TASK STATEMENT | Leave out the pictures and repeat exactly the lines from the one containing "Instruction: Click the Beta-pinene cell" through the final line of the listing below.

─── ENTRIES SUPPLIED

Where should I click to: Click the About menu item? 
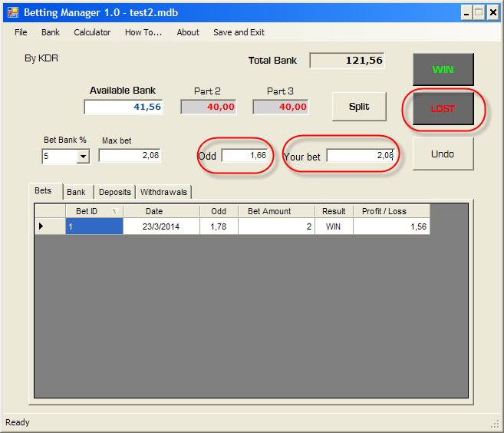(x=188, y=32)
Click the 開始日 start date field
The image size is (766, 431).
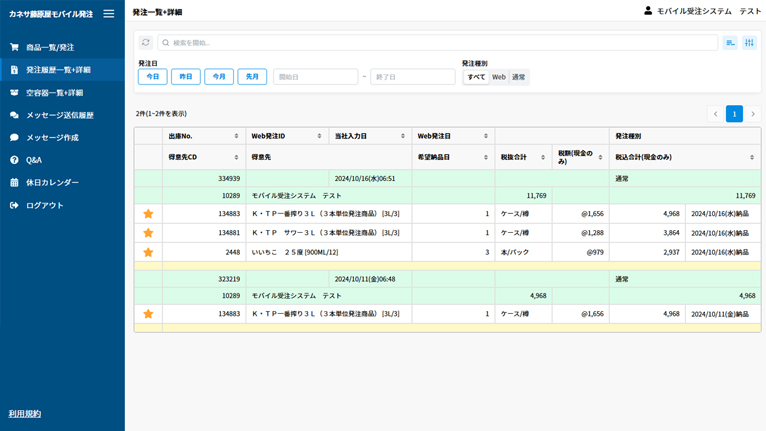click(315, 77)
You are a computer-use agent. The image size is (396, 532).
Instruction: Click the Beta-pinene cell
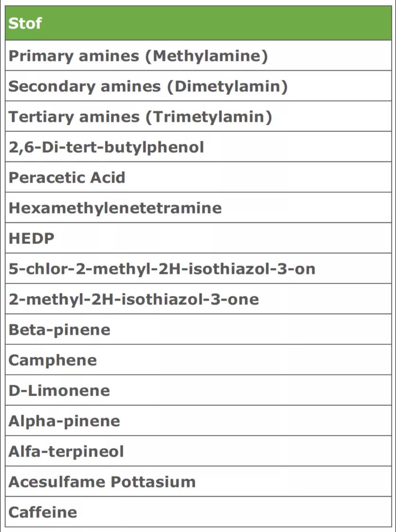tap(60, 330)
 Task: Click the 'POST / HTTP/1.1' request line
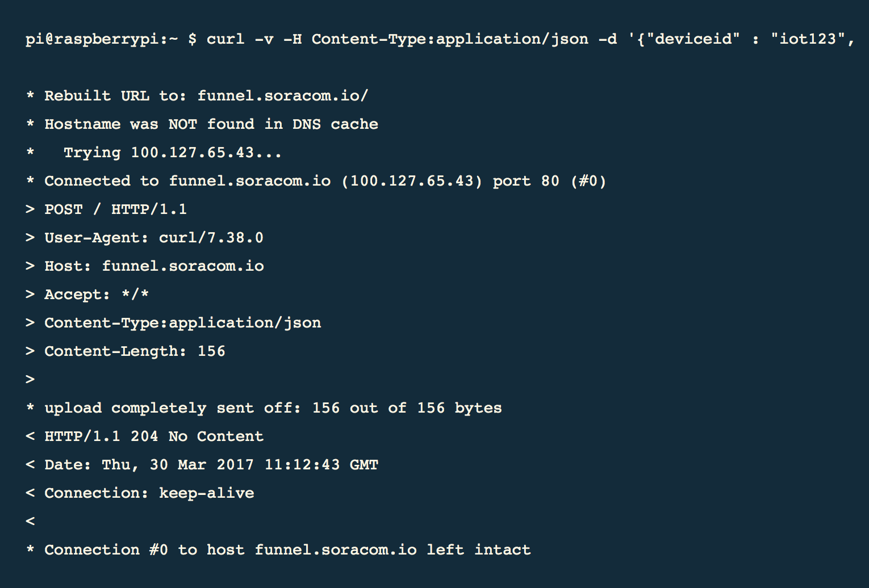(115, 209)
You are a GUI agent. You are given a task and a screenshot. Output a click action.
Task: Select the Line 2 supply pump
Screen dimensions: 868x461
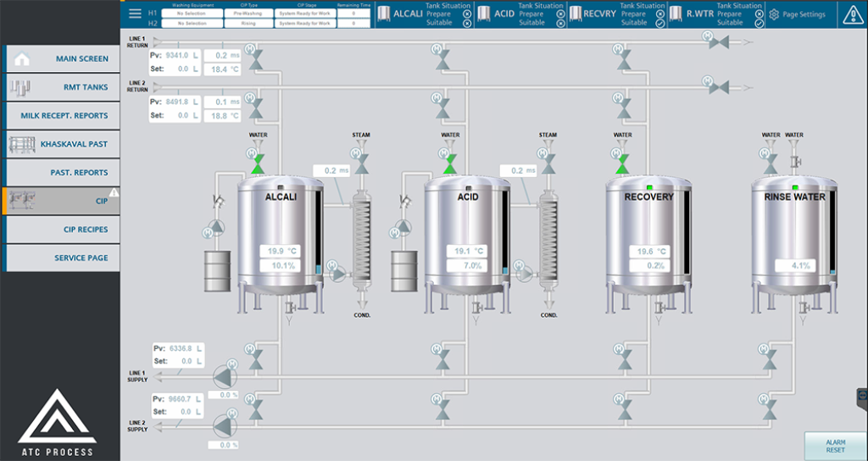(224, 425)
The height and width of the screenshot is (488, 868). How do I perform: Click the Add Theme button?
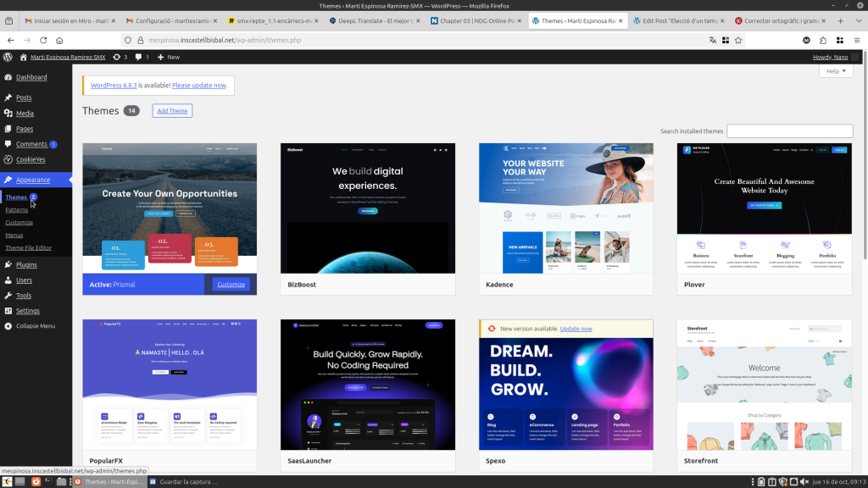tap(172, 111)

──────

FINAL ANSWER |
Instruction: Click the Beta-pinene cell
tap(60, 330)
 Task: Click the 'POST / HTTP/1.1' request line
(115, 209)
You are a GUI agent. You are given a task and a screenshot. Output a click action.
Task: Select the Line 2 supply pump
Screen dimensions: 868x461
(224, 425)
The height and width of the screenshot is (488, 868). How do I perform: Click the Add Theme button?
tap(172, 111)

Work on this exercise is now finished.